Financial sector welcomes info-sharing with govt, panel says
New SSL/TLS vulnerability, FREAK, puts secure communications at risk
Information sharing between the financial sector and government is “extremely dear” to NASDAQ, according to Louis Modano, the exchange's senior vice president and global head of infrastructure services.
That was a sentiment echoed by other members of a Friday panel on private and public sector responses to cyber risks in the financial sector at the Conference on Internet Governance and Cyber-Security hosted by Columbia University's School of International and Public Affairs (SIPA).

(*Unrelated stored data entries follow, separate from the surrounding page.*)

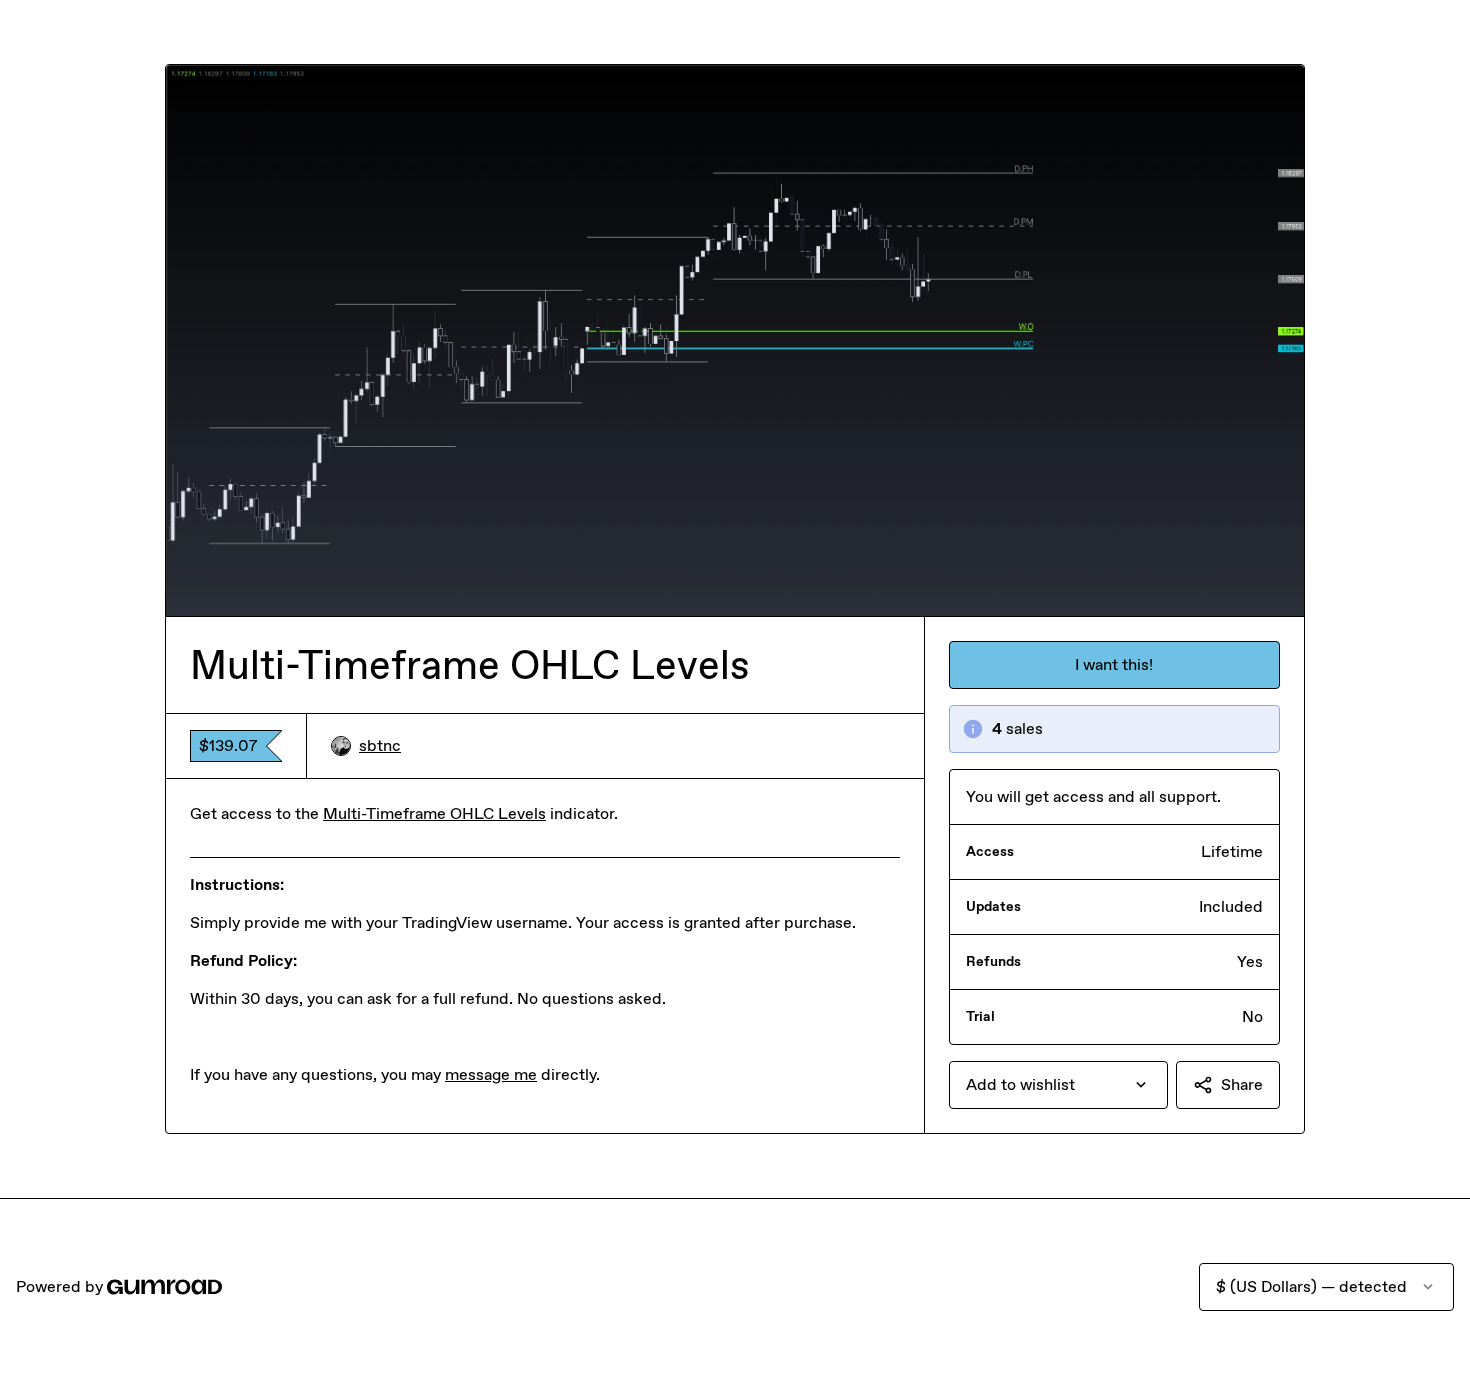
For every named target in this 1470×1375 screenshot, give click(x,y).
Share (1242, 1084)
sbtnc (380, 745)
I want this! (1114, 664)
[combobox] (1058, 1085)
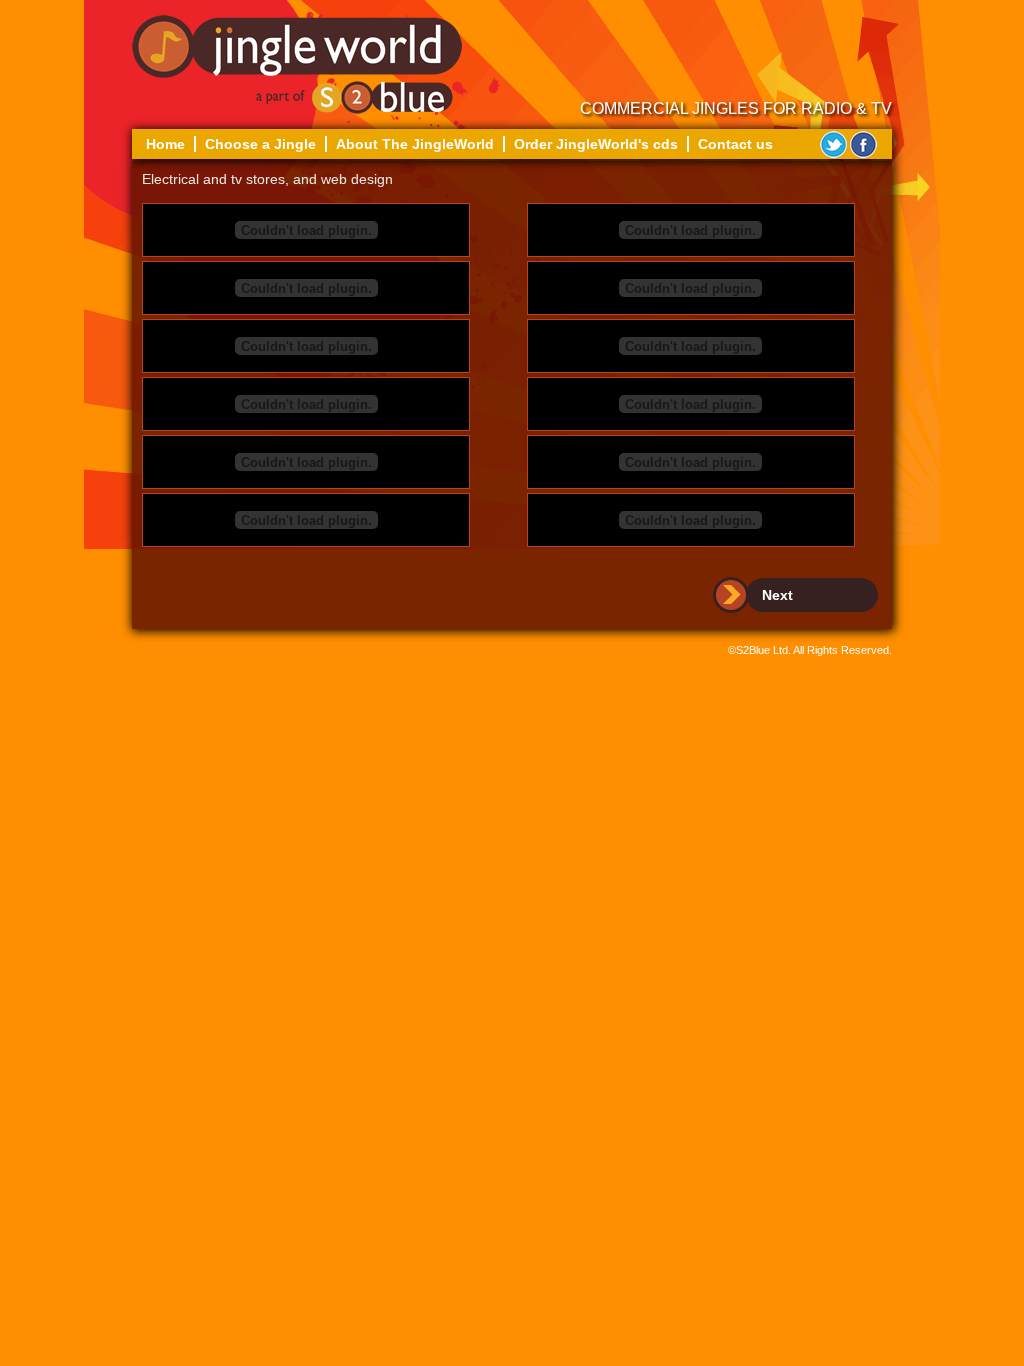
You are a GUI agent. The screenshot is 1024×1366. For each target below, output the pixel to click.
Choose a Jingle (260, 144)
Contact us (735, 144)
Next (777, 595)
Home (165, 144)
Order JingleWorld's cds (596, 144)
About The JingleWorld (415, 144)
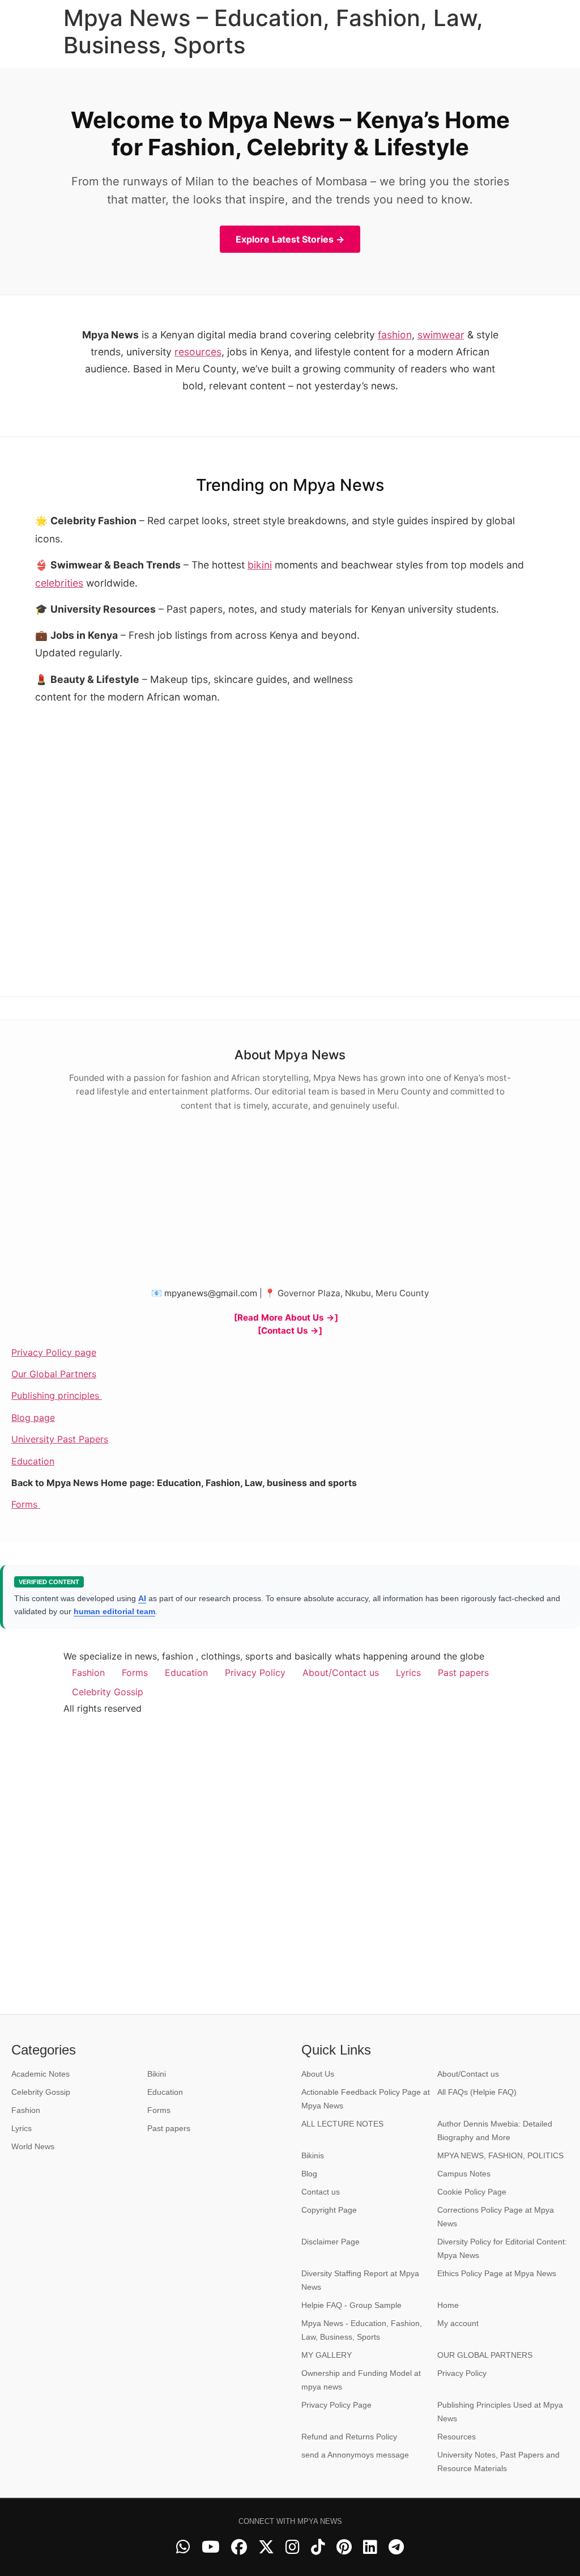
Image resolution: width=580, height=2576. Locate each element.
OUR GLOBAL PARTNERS (484, 2354)
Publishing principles (56, 1395)
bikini (260, 565)
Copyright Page (329, 2209)
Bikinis (312, 2155)
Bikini (156, 2073)
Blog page (33, 1417)
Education (32, 1461)
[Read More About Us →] (286, 1317)
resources (197, 352)
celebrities (59, 583)
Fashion (88, 1672)
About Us (317, 2073)
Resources (456, 2436)
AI (142, 1598)
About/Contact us (340, 1672)
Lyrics (408, 1672)
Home (448, 2305)
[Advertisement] (460, 702)
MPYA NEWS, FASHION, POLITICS (500, 2155)
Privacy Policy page (53, 1352)
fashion (395, 335)
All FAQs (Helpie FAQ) (477, 2092)
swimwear (440, 335)
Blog (309, 2173)
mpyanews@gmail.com (210, 1293)
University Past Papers (59, 1439)
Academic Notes (40, 2073)
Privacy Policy (255, 1672)
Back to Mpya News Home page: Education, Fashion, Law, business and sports (184, 1482)
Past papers (463, 1672)
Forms (25, 1504)
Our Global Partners (53, 1374)
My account (458, 2323)
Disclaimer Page (330, 2241)
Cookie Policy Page (471, 2191)
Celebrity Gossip (107, 1691)
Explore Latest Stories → (290, 239)
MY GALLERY (326, 2354)
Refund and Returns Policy (349, 2436)
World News (32, 2146)
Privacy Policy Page (336, 2404)
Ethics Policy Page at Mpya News (496, 2273)
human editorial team (114, 1611)
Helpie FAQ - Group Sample (351, 2305)
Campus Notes (464, 2173)
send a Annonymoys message (355, 2454)
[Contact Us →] (290, 1330)
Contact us (320, 2191)
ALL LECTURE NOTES (342, 2123)
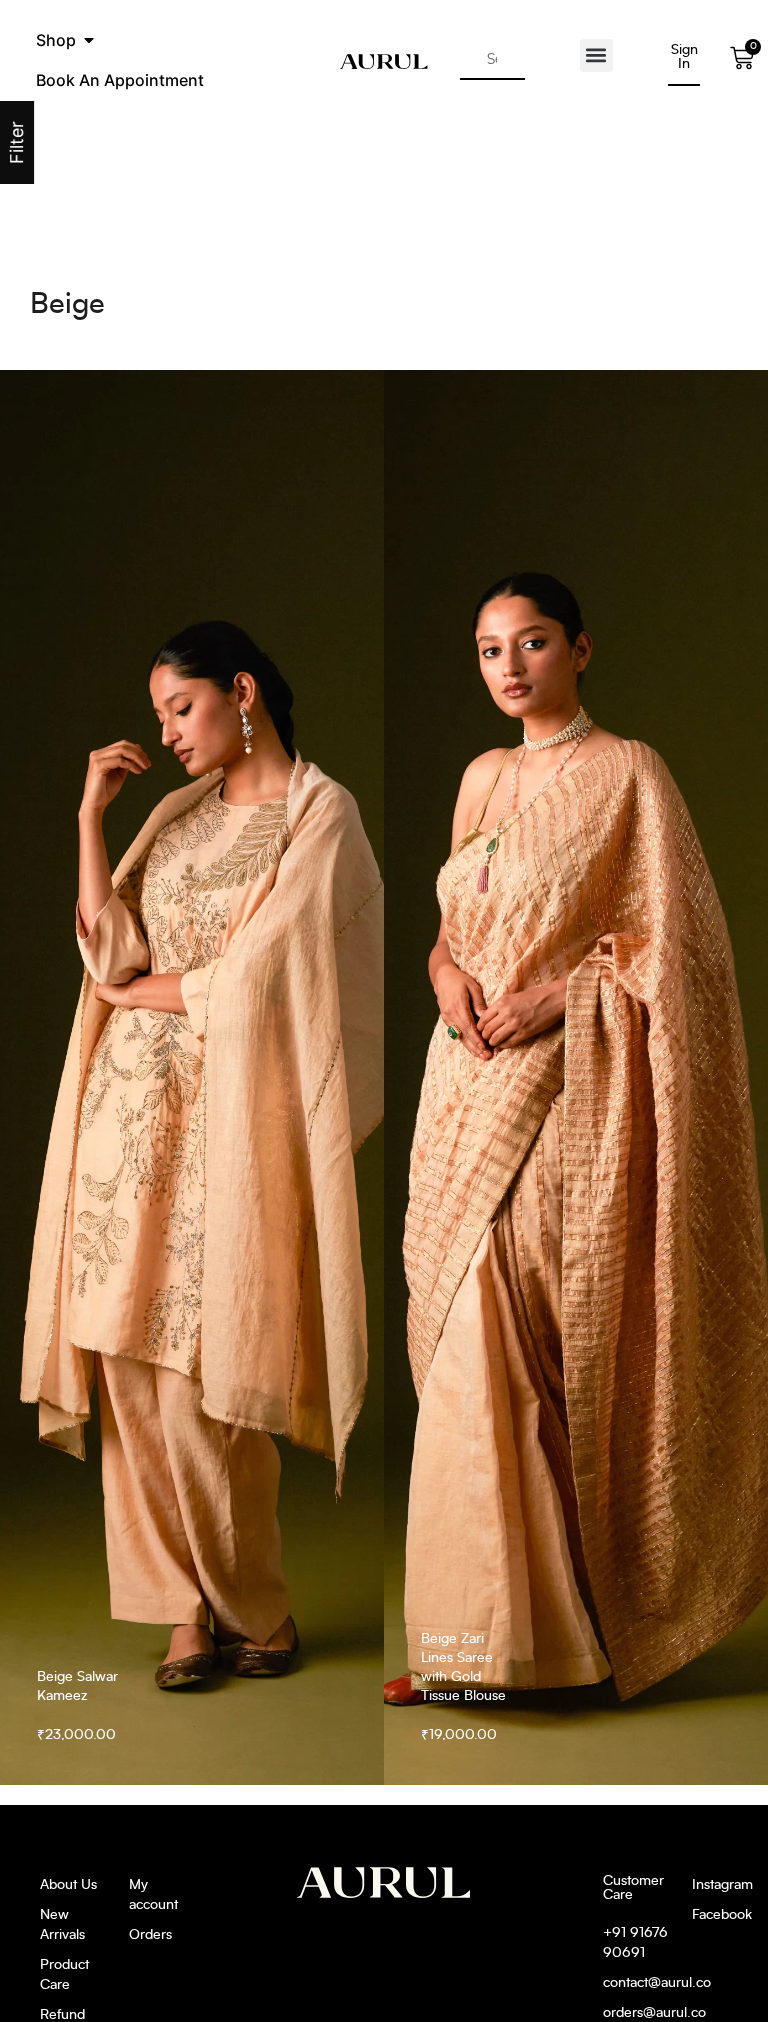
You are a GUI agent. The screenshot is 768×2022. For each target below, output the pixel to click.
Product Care (64, 1975)
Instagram (710, 1885)
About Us (68, 1885)
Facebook (710, 1915)
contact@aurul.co (637, 1983)
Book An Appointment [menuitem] (120, 80)
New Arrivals (62, 1925)
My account (153, 1895)
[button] (89, 40)
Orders (150, 1935)
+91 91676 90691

However, the panel noted that while government might have good intentions, its process for sharing information moves at snail's pace. “I'm confident government will get around to telling us,” said Elizabeth Petrie, director of strategic intelligence analysis at Citigroup Information Protection Directorate.
“The lag is critical,” she said, noting that “a lot can happen in 205 days,” the average time cited by FireEye's Mandiant that it takes for a breach to be discovered.
Petrie contended that government could use the resources of the financial industry as well. “We have more data than the government does,” she said, explaining, though, that financial institutions don't have the technical means to connect that information back to government with the indicators (of compromise) to expedite the sharing of information on threats and attacks.
Modano also called for government to hasten the declassification of information to “get it into our hands” faster.